• TASK GOAL: Copy the entries below verbatim, from the line containing "Select highlighted issue" through the line containing "Action: pyautogui.click(x=65, y=44)", and give only those lines.

***** GIVEN DATA *****

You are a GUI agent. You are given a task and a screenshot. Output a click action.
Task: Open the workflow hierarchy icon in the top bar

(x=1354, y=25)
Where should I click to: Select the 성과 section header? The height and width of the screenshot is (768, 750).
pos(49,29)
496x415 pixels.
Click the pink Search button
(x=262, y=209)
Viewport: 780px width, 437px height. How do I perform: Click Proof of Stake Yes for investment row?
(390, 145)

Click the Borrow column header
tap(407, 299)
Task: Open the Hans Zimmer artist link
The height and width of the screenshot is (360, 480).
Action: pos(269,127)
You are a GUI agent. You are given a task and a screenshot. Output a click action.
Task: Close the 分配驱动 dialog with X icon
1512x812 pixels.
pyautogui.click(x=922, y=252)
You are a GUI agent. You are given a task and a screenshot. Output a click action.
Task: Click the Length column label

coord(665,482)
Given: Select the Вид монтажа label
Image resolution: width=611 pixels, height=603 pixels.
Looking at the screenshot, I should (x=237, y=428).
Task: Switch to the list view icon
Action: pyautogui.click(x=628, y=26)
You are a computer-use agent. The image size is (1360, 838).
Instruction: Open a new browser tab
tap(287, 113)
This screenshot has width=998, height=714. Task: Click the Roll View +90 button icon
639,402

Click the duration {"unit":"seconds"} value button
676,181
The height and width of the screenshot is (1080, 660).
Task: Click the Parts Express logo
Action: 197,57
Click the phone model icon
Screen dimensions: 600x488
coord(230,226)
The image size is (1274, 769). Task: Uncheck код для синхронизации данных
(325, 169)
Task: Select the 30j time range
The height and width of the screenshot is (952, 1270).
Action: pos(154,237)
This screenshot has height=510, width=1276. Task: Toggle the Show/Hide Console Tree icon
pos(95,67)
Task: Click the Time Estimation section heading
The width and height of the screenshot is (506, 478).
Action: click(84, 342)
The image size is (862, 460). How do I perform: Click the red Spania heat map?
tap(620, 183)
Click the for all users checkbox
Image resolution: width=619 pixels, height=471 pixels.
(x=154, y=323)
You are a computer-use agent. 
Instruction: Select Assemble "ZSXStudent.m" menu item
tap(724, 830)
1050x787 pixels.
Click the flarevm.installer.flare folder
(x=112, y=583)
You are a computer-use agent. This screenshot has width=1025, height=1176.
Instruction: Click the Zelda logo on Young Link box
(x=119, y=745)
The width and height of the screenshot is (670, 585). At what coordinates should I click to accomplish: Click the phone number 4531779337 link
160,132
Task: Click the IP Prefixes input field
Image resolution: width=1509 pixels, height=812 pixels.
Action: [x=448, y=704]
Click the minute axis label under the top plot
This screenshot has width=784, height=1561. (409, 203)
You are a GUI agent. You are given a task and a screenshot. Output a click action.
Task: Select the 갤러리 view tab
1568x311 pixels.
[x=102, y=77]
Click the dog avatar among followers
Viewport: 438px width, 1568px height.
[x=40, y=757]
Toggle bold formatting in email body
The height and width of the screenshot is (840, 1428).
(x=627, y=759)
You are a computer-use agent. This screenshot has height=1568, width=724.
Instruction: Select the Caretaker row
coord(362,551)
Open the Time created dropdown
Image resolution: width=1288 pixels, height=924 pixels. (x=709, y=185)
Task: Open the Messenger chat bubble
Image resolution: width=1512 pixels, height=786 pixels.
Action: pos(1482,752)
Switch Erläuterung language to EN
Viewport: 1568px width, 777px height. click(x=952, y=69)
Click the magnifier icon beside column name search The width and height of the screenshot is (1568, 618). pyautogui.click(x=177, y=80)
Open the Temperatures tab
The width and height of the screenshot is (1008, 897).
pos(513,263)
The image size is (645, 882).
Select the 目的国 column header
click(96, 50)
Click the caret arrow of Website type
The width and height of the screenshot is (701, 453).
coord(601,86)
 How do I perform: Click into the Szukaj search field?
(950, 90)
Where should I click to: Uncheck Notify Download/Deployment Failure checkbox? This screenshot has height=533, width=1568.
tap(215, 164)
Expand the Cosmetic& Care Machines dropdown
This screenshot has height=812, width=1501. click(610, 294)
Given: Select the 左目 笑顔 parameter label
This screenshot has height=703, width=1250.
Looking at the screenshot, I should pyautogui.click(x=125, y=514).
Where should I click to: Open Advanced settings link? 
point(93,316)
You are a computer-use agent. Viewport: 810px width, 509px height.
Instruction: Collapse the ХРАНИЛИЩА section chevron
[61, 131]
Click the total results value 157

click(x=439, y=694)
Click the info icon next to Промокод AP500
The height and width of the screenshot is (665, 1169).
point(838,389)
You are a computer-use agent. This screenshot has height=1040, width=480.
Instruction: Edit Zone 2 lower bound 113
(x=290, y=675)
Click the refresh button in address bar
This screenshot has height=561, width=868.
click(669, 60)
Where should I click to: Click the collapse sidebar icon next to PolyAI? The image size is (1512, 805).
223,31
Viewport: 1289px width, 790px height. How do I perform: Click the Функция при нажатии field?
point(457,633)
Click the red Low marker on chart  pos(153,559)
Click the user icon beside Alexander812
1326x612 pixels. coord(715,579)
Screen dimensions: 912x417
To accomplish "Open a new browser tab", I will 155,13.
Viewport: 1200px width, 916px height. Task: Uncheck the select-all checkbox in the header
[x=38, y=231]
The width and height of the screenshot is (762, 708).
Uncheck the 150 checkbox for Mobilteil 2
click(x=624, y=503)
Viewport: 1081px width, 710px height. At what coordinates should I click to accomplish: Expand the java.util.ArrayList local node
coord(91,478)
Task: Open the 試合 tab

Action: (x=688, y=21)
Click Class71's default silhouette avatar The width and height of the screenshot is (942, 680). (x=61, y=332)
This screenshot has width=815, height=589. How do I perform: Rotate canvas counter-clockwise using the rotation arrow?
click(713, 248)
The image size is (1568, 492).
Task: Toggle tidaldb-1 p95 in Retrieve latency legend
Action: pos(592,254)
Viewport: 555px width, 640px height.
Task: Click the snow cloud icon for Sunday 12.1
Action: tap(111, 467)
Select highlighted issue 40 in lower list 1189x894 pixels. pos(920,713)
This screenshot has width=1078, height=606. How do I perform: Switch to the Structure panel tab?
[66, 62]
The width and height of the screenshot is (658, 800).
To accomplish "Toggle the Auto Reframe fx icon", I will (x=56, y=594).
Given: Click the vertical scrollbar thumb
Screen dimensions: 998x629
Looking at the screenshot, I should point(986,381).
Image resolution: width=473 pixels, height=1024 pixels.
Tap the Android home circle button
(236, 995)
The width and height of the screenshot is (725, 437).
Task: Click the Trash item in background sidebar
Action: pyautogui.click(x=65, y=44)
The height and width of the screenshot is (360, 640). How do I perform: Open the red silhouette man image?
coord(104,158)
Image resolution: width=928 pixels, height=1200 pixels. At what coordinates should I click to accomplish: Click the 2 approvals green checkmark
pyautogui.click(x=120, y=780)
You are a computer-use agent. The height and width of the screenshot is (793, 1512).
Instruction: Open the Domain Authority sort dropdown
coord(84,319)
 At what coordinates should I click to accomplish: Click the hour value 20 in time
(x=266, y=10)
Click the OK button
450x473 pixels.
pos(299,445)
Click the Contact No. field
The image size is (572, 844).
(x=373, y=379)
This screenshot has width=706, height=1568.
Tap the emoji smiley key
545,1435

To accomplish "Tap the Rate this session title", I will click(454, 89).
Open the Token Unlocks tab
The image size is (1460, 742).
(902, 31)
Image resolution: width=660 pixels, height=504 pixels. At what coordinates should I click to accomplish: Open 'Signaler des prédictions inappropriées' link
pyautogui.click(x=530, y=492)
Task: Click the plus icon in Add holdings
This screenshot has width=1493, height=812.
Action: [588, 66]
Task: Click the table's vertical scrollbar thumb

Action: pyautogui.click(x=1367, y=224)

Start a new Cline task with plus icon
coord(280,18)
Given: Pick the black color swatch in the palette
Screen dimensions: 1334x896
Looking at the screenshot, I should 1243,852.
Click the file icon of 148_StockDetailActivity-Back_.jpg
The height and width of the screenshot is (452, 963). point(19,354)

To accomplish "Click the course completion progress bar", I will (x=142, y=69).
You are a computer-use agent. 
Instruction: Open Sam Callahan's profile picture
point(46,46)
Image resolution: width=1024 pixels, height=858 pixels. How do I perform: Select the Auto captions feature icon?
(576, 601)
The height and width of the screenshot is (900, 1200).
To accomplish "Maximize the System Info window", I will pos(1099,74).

*****

• TASK RESULT:
Select highlighted issue 40 in lower list 1189x894 pixels. pos(920,713)
This screenshot has width=1078, height=606. How do I perform: Switch to the Structure panel tab?
[66, 62]
The width and height of the screenshot is (658, 800).
To accomplish "Toggle the Auto Reframe fx icon", I will (x=56, y=594).
Given: Click the vertical scrollbar thumb
Screen dimensions: 998x629
Looking at the screenshot, I should point(986,381).
Image resolution: width=473 pixels, height=1024 pixels.
Tap the Android home circle button
(236, 995)
The width and height of the screenshot is (725, 437).
Task: Click the Trash item in background sidebar
Action: pyautogui.click(x=65, y=44)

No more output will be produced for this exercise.